29 NOV - C’è chi va addirittura fino in India per acquistare i nuovi farmaci per la cura dell’epatite C. Eppure tutti i malati hanno il diritto di accedere alle terapie adeguate e nessuno dovrebbe dover oltrepassare i confini italiani per curarsi in modo più veloce e democratico. E’ questo il grido di allarme lanciato dalle associazioni dei pazienti affetti da patologie epatiche per richiamare l’attenzione delle istituzioni.
 
“Secondo una recente indagine su 86 centri autorizzati alla prescrizione dei nuovi farmaci per la cura dell’epatite C - spiega Ivan Gardini, presidente di Epac Onlusrisulta che circa 500 italiani sono andati in India ad acquistare i farmaci equivalenti ma se consideriamo anche quanti non lo dichiarano, ne stimiamo oltre un migliaio.
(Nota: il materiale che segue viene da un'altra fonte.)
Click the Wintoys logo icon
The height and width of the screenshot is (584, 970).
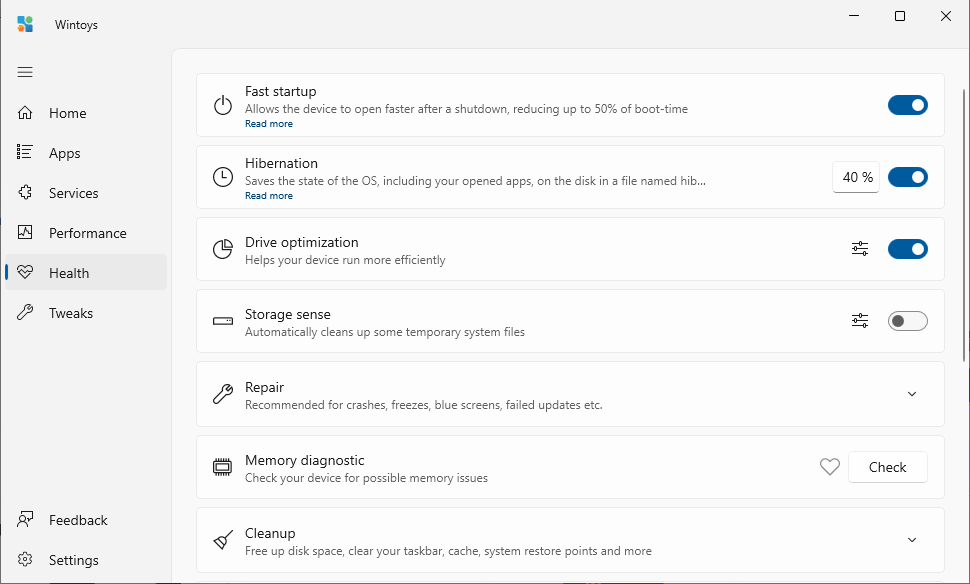pyautogui.click(x=25, y=24)
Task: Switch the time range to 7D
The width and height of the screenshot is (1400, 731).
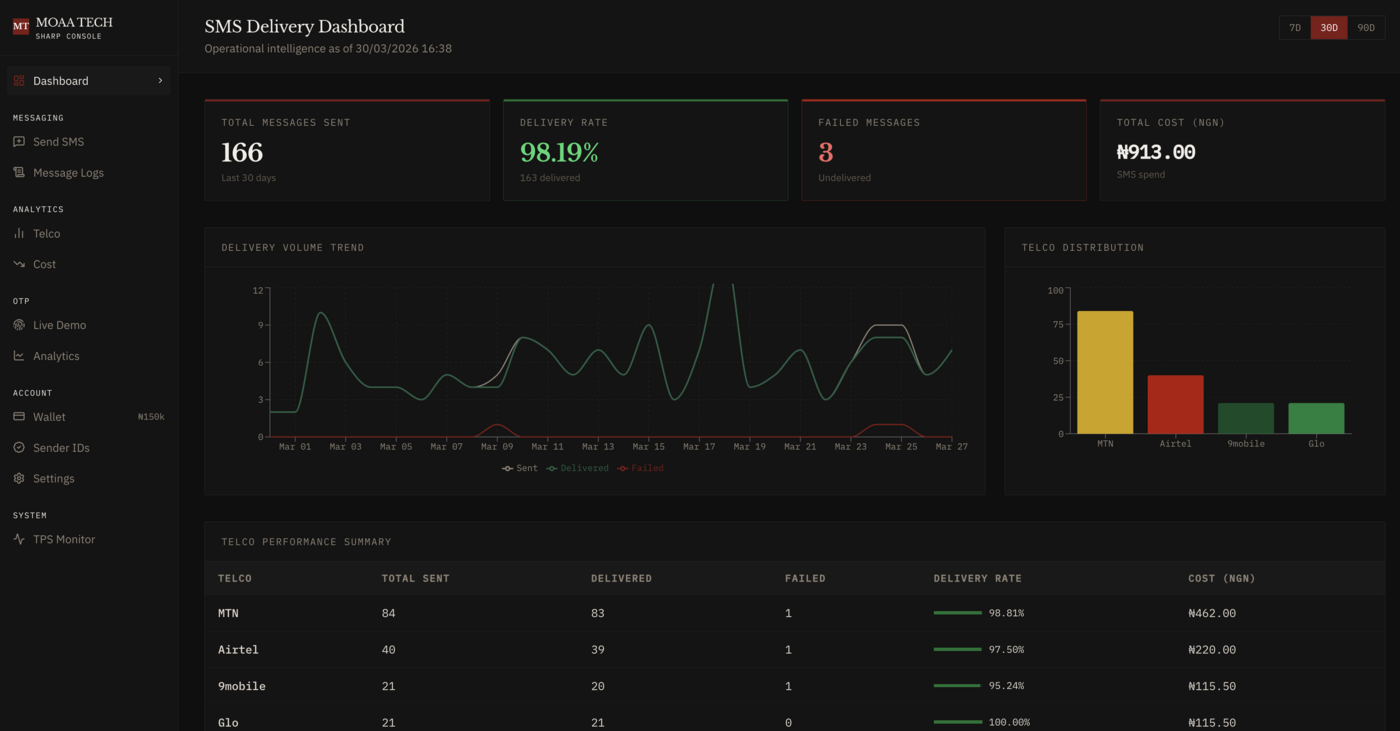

I pazienti acquistano i farmaci all’estero perché si sentono in un vicolo cieco, nessuno è in grado di poter dire quando saranno curati”.
 
Un appello che si inserisce in una campagna di sensibilizzazione sull’HCV, nata nel 2014, e che da oggi diventa una vera e propria ‘rete’ di condivisione tra malati e istituzioni.L’iniziativa è realizzata da numerose associazioni tra cui Aned (Associazione Nazionale Emodializzati Dialisi e Trapianto),Epac(Pazienti con epatite e malattie del fegato),FedEmo (Federazione Associazioni Emofilici),L'Isola di Arran(Associazione impegnata nella lotta all'emarginazione legata alla droga),Nadir(Pazienti con HIV) e Plus(Persone LGBT Sieropositive).
 
Risale a circa due anni fa l’arrivo, in Italia, del primo farmaco innovativo anti-HCV in grado di combattere il virus. Gli altissimi prezzi inizialmente previsti dalle aziende (circa 70mila euro a trattamento), hanno portato la classe politica a prevederne l’utilizzo solo per casi di pazienti con fibrosi in stato avanzato (3 e 4).
“Fare una programmazione senza limitazioni di accesso significa  - spiega Ivan Gardini- poter dire a queste persone quando saranno curate e fa una differenza enorme. Ad oggi ne curiamo circa 30mila l’anno e con gli 1,5 miliardi spalmati in un triennio previsti in legge di Bilancio, anche il Ministro Lorenzin si è posta l’obiettivo  di voler curare 50.000 pazienti l’anno: questo potrebbe far sì che possano cadere le barriere di accesso, e restare comunque nei limiti del budget annuale stanziato prevedendo delle priorità di cura”.
 
L'epatite C colpisce circa l’1,1% della popolazione mondiale e 80 milioni sono gli individui infetti.  A questi si aggiungono circa 1.2 milioni di nuove diagnosi ogni anno, cui potrebbero aggiungersi ulteriori 1.6 milioni di nuove infezioni non diagnosticate. In Italia la percentuale di infetti non è nota ma si stima che le diagnosi siano circa 300mila, i nuovi casi sono circa 1.200 ogni anno. L’Italia ha il triste primato in Europa per numero di soggetti HCV positivi ed è per questo che iniziative come “Senza la C” risultano quanto mai urgenti.
 
 Il progetto è sostenuto anchedalla Società Italiana di Malattie Infettive e Tropicali (Simit):l’ampliamento dei criteri di accesso alle cure  - ha concluso il Presidente Antonio Chirianni- rappresenta un investimento i cui risparmi si vedranno nel lungo termine. I pazienti che eliminano il virus, non solo non sono costretti ad assumere farmaci a vita, ma ricorreranno molto meno agli ambulatori e ai ricoveri (anche per trapianti), con conseguenti risparmi per il Servizio Sanitario Nazionale".